Tisci: «Basta purismi, è l’ora di alleanze hi tech»
Quarta collaborazione con Nike per il direttore creativo di Givenchy, a suo agio nello sport come nell’haute couture
a Se tra le discipline olimpiche ci fosse la moda, Riccardo Tisci vincerebbe l’oro nel multitasking, equivalente fashion del decathlon. Il quotidiano britannico The Telegraph cercò di spiegare così, all’inizio di agosto, la versatilità del direttore creativo di Givenchy, che in quei giorni, alla vigilia delle Olimpiadi di Rio de Janeiro, presentava la linea di abbigliamento e scarpe NikeLab x RT: Training Redefined, terza collaborazione con il colosso americano. Ora siamo alla quarta: da ieri è in vendita la NikeLab Air Zoom Legend x RT, sneaker “alta”, adatta allo sport e alla quotidianità.
Nato nel 1974 in provincia di Como in una famiglia di origini pugliesi, Tisci fu chiamato undici anni fa – quando era molto giovane, almeno per gli standard italiani – alla direzione creativa di Givenchy per l’alta moda, il pret-àporter e gli accessori. Affatto intimidito, almeno apparentemente, dall’onere (e dall’onore) di rilanciare una delle più importanti maison francesi, Tisci non ha cercato di imitare nessuno. Ha continuato a seguire i suoi molteplici interessi musicali, teatrali, letterari, mischiando riferimenti classici e cultura pop, visione aristocratica della moda e ispirazione street style. Con un’attenzione particolare allo sport.
Ci sono pochi casi di collaborazioni mul- tiple, ripetute, tra stilisti e grandi brand. Qual è il segreto del matrimonio con Nike?
Come forse per ogni relazione, è questione di rispetto reciproco, curiosità, sensibilità, capacità di riconoscere quando far prevalere il proprio punto di vista e quando invece è meglio ascoltare e imparare. In fondo ci siamo scelti a vicenda. Certo, l’inizio di tutto è stata l’offerta di NikeLab, nel 2014, di reinterpretare la Air Force 1, forse la più iconica scarpa del brand. Ma io avevo eletto Nike come marchio preferito già da molti anni. E intuivo che dietro dovesse esserci un’azienda straordinaria.

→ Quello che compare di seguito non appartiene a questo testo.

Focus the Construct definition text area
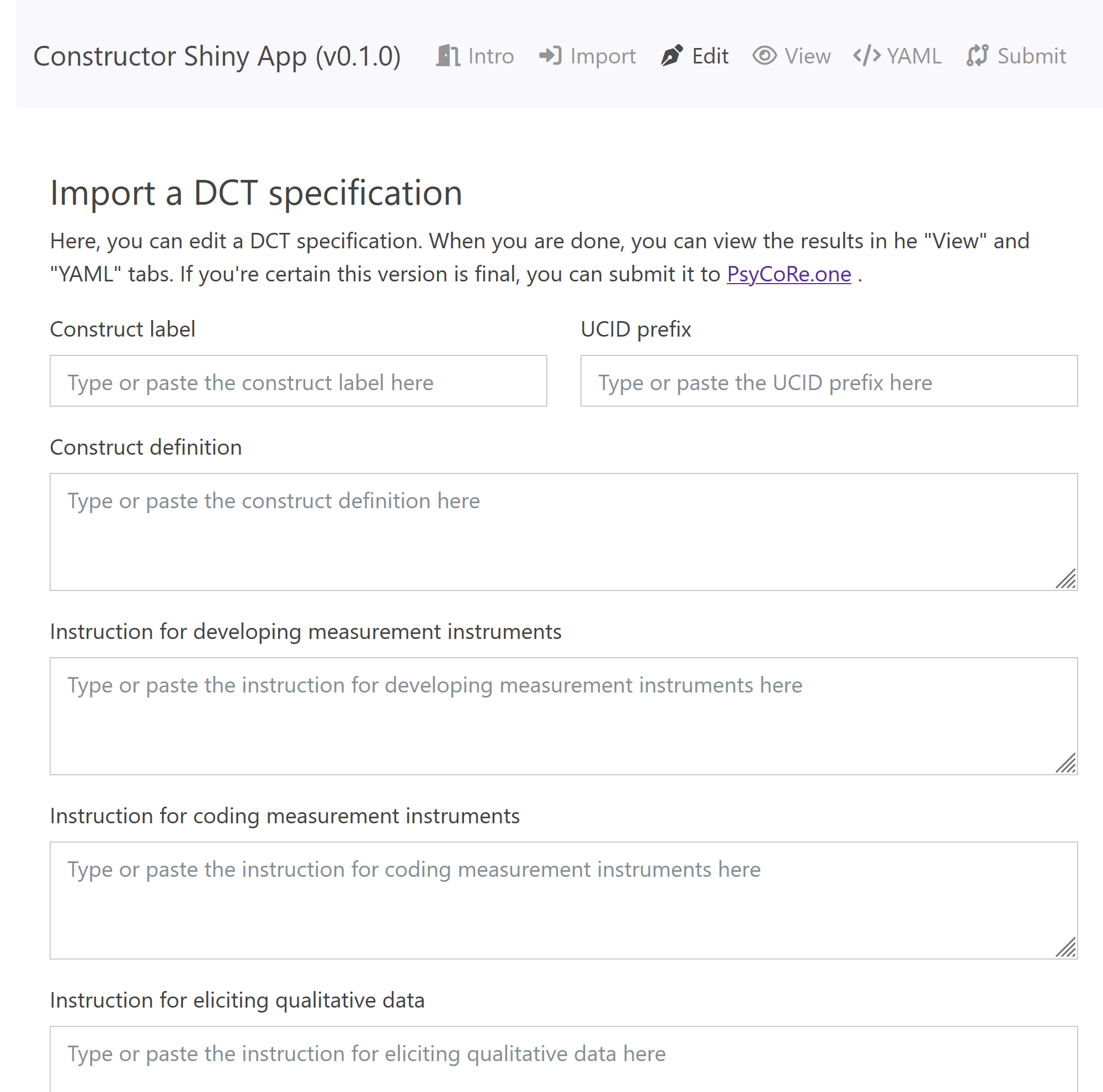This screenshot has width=1103, height=1092. click(563, 531)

Lei è un artigiano della moda. Cosa le ha insegnato la full immersion nell’innovazione hi-tech su tessuti, materiali e forme di un’azienda come Nike?
Mi piace creare pezzi unici e l’haute couture resta la mia passione. Ma sono anche affascinato da ogni nuova tecnologia e dall’uso che possiamo scegliere di farne. Non mi piace pensare che ci siano universi separati o peg- gio, paralleli, destinati a non incontrarsi mai. Anzi: è proprio quando si attraversano confini che nascono nuove idee. Se si è fortunati ci si arricchisce come persone e si riesce a fare meglio il proprio lavoro, restando se stessi.
Alcuni puristi della moda non vedono di buon occhio questi sconfinamenti...
Niente di più sbagliato. Anche perché nel nostro mondo si sente un grande bisogno di un cambiamento di paradigmi. Lo pretendono i consumatori, lo vogliono anche molti stilisti. Qualcosa sta già succedendo: penso alle sfilate di collezioni uomo e donna insieme, alla multicanalità, alla comunicazione e marketing attraverso i social network. Capisco che il cambiamento spaventi e penso, non sembri un paradosso, che occorra rallentare i ritmi di presentazione delle collezioni. Corriamo il rischio di esaurire la nostra creatività e di non incuriosire più i consumatori. Ma proprio per
questo occorre uscire dai propri ambiti, scegliendo progetti che possono sorprendere tutti: noi stilisti, le aziende che ci chiamano a collaborare e soprattutto i clienti finali.
Il suo lavoro in Givenchy ha portato alla rinascita stilistica ed economica della maison. Lavorando con NikeLab ha sentito pressioni commerciali?
Pressioni non è la parola giusta. Diciamo piuttosto che nell’ideazione di un prodotto si tiene conto di ogni aspetto: c’è grande attenzione, ad esempio, all’impatto ambientale di ogni processo, accanto alle strategie commerciali, produttive e di marketing. E non credo che saremmo arrivati alla quarta collaborazione se le vendite delle prime tre non fossero state soddisfacenti. La vera magia però sta nel fatto che io e tutti quelli che hanno lavorato al progetto ci siamo divertiti moltissimo.